Data breaches certainly aren't new, but they are increasingly sophisticated and tend to affect a large number of people. From WikiLeaks and Edward Snowden to the Target data breach and "Heartbleed," just how safe is your information online?
For consumer information, it's hard to take control of your data. Aside from protecting all of your accounts with two-factor authentication, the resposibility of keeping your data safe really lies with the corporations with whom you share information and do business.
For your sensitive company information, however, the answer depends in large part on where your data is stored and who has access to it. It also depends on the security systems you use, how you transmit data when sharing becomes necessary, and even how you secure your computers when you step away to get a cup of coffee. There's a lot to consider; thus, there's no one-size-fits-all solution.
Data Access and Permissions
No matter how secure a given solution may be, if access and permissions are not properly managed, data is vulnerable. Take file-sharing as an example. Can you specify user roles and permissions?
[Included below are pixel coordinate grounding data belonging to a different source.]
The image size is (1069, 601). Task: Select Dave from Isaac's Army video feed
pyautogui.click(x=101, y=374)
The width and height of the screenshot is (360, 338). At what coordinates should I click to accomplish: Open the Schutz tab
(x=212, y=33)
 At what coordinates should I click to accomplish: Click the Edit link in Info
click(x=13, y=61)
Can you allow a file to be shared only with those you have granted access? What happens to the file when you've shared with another party? How can you be sure that person doesn't share it with unauthorized individuals? Audit logs and automatic watermarking that stamps each document with the user's name and email address can help protect the integrity and privacy of your data.
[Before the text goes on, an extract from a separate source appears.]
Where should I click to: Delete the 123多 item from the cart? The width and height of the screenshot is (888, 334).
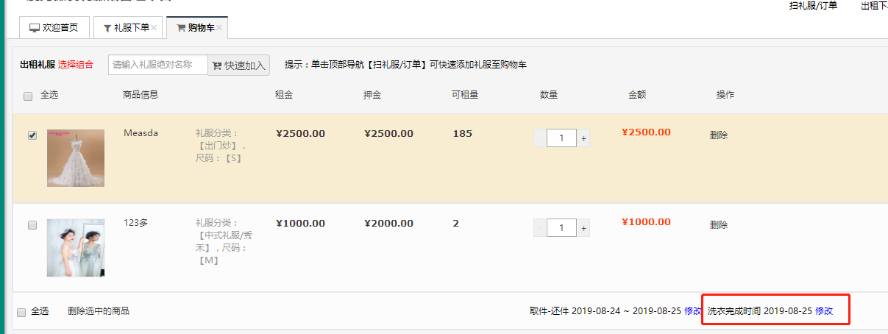[719, 225]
Information Security Concerns
Computer viruses, worms, and other exploits require an ongoing approach to security. Unless your organization has a dedicated IS or IT team proactively monitoring and responding to threats, your data could be vulnerable. Startups and small businesses may be better off choosing a third party solution to encrypt and protect their most sensitive data.
Other Security Concerns
Another issue involves the physical security surrounding your data systems. For example, is your server adequately secured or could a burglar easily walk off with it? What about internal threats? Could an employee copy files onto a USB drive, slip it into a briefcase, and then leave the building? Even when authorized to take work home, how secure is the employee's personal computer?
Whether from hackers, spies, snoops, viruses, bugs, or (intentional or unintentional) breaches by employees, your company's information could be at risk. Be sure your company has a solid plan for storing and sharing sensitive company informaion, that proper access is granted to proper individuals, and that employees are trained in security protocols (no emailing confidential information!). Isn't it time you took matters into your own hands?